Text shown –

━━━━━━━━━━━━━━━━

I don’t think good intentions are germaine. What is being described is an unregulated monopoly– the state ed dept, not the materials vendors. The same thing will happen in any public utility if there is not a separate procurement arm with the responsibility to keep rates down through competitive bids, development of new sources, commercial review of specifications, etc., all operating within the sort of regulatory framework you have to have when there is only one provider of services.
Sounds like nobody’s minding the cookie jar. Another very important reason to run school districts at the local level where those paying for the service can keep a close eye on how expenditures are managed.
There are many educational reasons to avoid state and fed intervention in mandating standards and curriculum. But we must also remember, as taxpayers and businesspeople, that if we cede that kind of power for any reason, we are handing over control of the pursestrings.
I agree wholeheartedly with this. What a mess. And caused by a lot of bureaucratic good intentions.
When do we stop the “one-size-fits-all because it works for me, it will work for you” approach to education? I read a Charlotte Danielson interview and was troubled by her discussion for several reasons. One hill does not make a mountain!
She states: “Administrators face an enormous paperwork burden. How can they cope”?
DANIELSON: “I’ve partnered with a software company to design online tools that help administrators. They’ve developed an iPad app that helps with assessment of observers. Many vendors sense there is money to be made and are getting into the act. I’ve partnered with just one company so that I could ensure a high quality product. In response to demand, the Danielson Group also developed a commercial version of the online training and certification test for administrators and observers that we used in the MET study”.
And so here goes the vicious cycle. Who are we kidding if we think one person should control ONE approach which is forced upon ALL public school students in THE US??? RTTT has ensured this. Sounds an awful lot like reasons that democracies so deplore communism.

━━━━━━━━━━━━━━━━

Stored items –
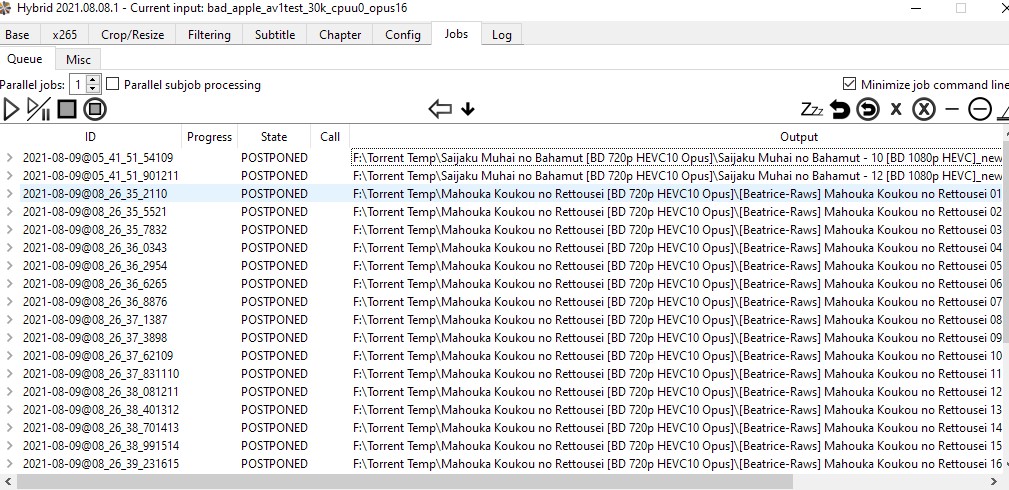Click the hollow left arrow icon
1009x490 pixels.
click(439, 109)
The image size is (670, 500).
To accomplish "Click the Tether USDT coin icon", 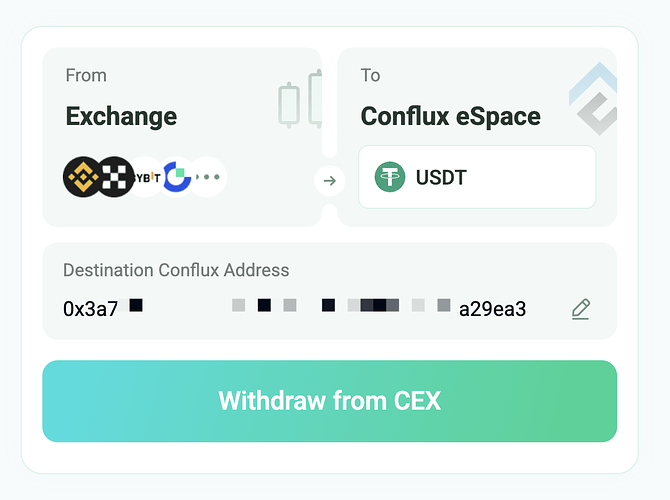I will click(390, 177).
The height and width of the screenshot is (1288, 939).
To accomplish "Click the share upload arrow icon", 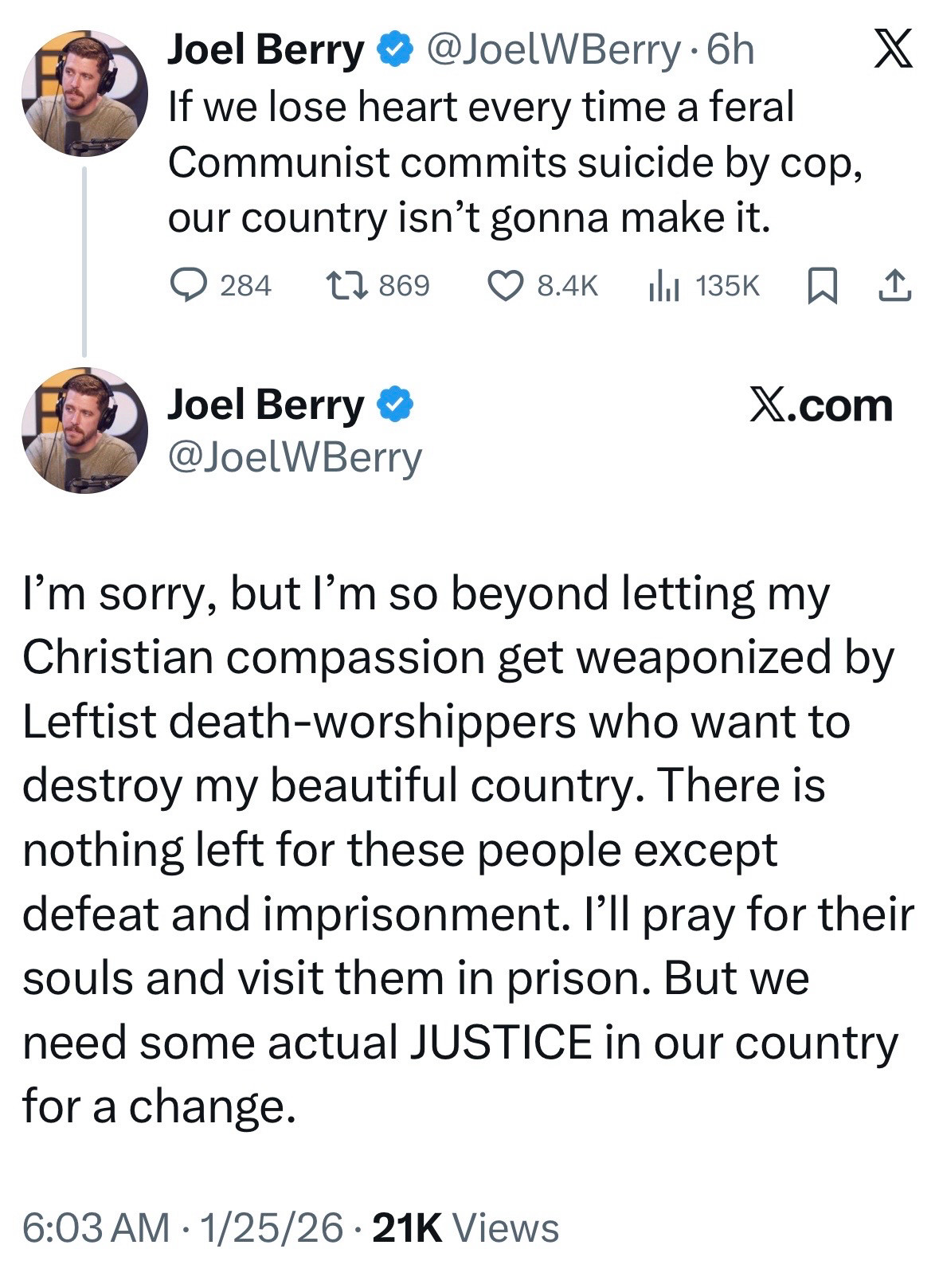I will coord(894,286).
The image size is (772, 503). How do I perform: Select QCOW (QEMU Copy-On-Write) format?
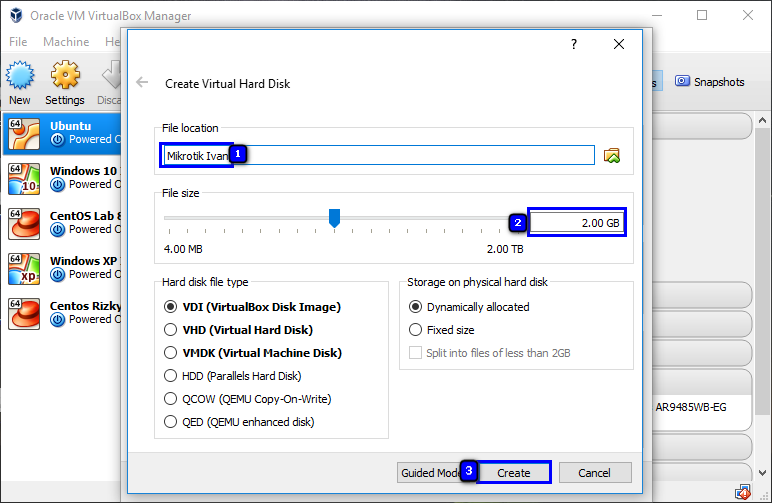(x=170, y=399)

━━━━━━━━━━━━━━━━

What the exercise asks – Copy the comments on state control of schools from "There are many" up to and including "of the pursestrings.", swapping "pursestrings" for "budget".

Worked solution –
There are many educational reasons to avoid state and fed intervention in mandating standards and curriculum. But we must also remember, as taxpayers and businesspeople, that if we cede that kind of power for any reason, we are handing over control of the budget.